Path: utzoo!utgpu!watmath!clyde!att!rutgers!mit-eddie!uw-beaver!microsoft!w-colinp
From: w-colinp@microsoft.UUCP (Colin Plumb)
Newsgroups: comp.arch
Subject: Re: Memory-mapped floating point (was Re: ZISC computers)
Keywords: ZISC
Message-ID: <1054@microsoft.UUCP>
Date: 1 Dec 88 13:13:57 GMT
References: <22115@sgi.SGI.COM> <278@antares.UUCP> <2958@ima.ima.isc.com> <8939@winchester.mips.COM> <1044@microsoft.UUCP> <9061@winchester.mips.COM>
Reply-To: w-colinp@microsoft.UUCP (Colin Plumb)
Organization: Microsoft Corp., Redmond WA
Lines: 99
Confusion: Microsoft Corp., Redmond WA

In article <9061@winchester.mips.COM> mash@mips.COM (John Mashey) writes:
>Actually, it doesn't work this way: the mult instruction picks up the values
>from the regular registers, i.e., one instruction both fetches the data and
>initiates the instruction.  The only "extra" instruction is the one that
>moves the result back.

I stand corrected.  Still, If I use the 29027 simply as an integer mutiplier,
I can do exactly the same thing.

>Here's an example.  Maybe this is close in speed, or maybe not, or maybe
>I don't understand the 29K FPU interface well enough.  here's a small
>example (*always be wary of small examples; I don't have time right now
>for anything more substantive):
>main() {
>	double x, y, z;
>	x = y + z;
>}

This is a *bit* heavy on the loads and stores - register allocation, anyone?

While people do add up vectors (which is 1 access per add, not 3), the
heaviest thing I can think of that's popular is dot products.  Now if
I'm allowed to put the 29027 into pipeline mode, it can eat 4 words of
data every 3 clocks, which is gonna tax anybody's memory system, but
I'll factor time to do the f.p. op out of the comparison.

You need to get 4 words per step of the dot product from memory to the
floating point chip.  That's 4 loads, either way, and an additional 2
stores for the 29027.  That's only 50% overhead, assuming all cache hits.

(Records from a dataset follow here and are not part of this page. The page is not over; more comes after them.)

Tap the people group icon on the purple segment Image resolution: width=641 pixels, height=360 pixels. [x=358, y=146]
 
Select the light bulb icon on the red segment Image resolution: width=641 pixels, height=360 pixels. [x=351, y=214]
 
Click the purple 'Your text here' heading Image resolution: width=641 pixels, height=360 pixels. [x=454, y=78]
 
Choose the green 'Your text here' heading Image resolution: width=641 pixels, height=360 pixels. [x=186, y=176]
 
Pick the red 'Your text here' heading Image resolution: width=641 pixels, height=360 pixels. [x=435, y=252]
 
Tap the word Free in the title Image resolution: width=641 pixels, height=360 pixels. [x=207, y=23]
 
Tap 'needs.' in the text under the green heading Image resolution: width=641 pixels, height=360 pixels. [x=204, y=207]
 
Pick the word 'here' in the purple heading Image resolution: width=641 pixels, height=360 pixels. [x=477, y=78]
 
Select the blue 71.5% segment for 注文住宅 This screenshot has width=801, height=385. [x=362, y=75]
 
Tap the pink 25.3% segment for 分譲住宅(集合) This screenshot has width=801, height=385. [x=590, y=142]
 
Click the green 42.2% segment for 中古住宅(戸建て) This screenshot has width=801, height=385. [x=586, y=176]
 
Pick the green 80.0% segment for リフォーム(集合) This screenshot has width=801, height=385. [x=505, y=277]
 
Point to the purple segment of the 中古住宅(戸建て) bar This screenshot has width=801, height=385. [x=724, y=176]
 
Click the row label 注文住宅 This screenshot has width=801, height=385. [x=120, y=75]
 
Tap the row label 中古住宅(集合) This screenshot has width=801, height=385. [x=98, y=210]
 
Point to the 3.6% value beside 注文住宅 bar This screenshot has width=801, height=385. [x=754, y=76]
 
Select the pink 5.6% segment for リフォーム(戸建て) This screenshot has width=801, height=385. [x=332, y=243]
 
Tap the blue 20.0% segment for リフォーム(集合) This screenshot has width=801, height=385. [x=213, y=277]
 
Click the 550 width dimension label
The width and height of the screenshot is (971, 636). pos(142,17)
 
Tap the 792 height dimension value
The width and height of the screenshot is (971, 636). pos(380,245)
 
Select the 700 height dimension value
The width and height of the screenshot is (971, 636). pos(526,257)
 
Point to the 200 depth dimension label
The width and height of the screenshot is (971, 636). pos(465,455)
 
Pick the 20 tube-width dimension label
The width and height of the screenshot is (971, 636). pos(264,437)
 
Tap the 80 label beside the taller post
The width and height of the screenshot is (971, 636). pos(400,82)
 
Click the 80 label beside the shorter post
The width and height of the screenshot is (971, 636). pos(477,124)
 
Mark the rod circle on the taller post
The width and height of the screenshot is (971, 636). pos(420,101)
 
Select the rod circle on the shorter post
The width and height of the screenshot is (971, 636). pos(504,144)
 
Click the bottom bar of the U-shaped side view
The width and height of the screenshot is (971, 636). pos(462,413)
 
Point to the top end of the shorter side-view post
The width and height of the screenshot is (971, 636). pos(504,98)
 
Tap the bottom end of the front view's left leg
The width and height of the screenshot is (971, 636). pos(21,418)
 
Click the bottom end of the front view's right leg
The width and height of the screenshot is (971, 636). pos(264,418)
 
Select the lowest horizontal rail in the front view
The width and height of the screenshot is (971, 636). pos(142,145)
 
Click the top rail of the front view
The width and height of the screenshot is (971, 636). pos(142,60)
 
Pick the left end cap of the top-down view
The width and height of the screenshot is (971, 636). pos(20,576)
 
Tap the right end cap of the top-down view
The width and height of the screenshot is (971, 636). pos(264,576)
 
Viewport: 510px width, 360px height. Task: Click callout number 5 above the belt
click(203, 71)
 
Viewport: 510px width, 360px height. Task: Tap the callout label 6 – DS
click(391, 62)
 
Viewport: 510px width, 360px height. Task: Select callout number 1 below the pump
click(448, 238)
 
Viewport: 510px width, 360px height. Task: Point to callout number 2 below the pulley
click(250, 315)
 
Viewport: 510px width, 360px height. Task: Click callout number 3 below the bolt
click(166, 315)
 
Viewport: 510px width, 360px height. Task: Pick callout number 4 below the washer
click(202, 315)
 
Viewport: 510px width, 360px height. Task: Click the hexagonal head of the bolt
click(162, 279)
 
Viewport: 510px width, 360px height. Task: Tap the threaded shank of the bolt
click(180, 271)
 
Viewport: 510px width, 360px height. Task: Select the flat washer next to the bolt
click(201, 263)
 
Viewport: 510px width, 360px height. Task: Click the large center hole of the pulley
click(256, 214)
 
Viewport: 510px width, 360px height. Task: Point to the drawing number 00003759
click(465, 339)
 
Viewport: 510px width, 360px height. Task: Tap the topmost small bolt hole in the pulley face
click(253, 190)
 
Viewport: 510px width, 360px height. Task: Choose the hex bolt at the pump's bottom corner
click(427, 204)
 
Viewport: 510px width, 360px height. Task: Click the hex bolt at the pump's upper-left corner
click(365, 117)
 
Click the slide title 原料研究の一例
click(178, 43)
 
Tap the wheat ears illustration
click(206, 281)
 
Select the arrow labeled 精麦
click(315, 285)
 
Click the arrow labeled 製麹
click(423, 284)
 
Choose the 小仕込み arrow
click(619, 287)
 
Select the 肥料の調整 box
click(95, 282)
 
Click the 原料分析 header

On the 29027, I can just leave the multiply-accumulate opcode in the
instruction register and keep feeding it operands, while on the MIPS
chip I have to issue add.d and mul.d, which is an extra 2 cycles penalty
it pays.

But sigh, I'm losing track of the point of the argument.  If I try and
code up a dot-product loop, it gets worse, as I can unroll the pointer
incrementing on the MIPS chip by using the base-plus-offset addressing
mode, which the 29000 doesn't have.  Of course, if it's a small array
(up to 30 64-bit words each, or so), I'll just keep the whole thing in
registers on the 29000...

>Now: THE REAL PROOF IS IN RUNNING REAL PROGRAMS, THROUGH COMPILERS.
>This is a microscopic example, and one should never believe in them
>too much.  However, the general effect is to add at least 1 cycle
>for every FP variable load/store, just by the difference in interface.
>Having stood on their heads to get things like 2-cycle adds, MIPS designers
>would roll in their graves before adding a cycle to each variable load/store!

Actually, that's half a cycle to loads and a cycle to stores.  But you're
right, this is a silly sort of thing to benchmark.  How about some
figures on the frequencies of the various ops in floating point programs,
O great benchamrk oracle? :-)  Just how often do I need to load and store?

And don't forget that on the 29000, if it's just a local variable, I
store it in the register file/stack cache (guaranteed one cycle) and
the actual memory move may be obviated entirely.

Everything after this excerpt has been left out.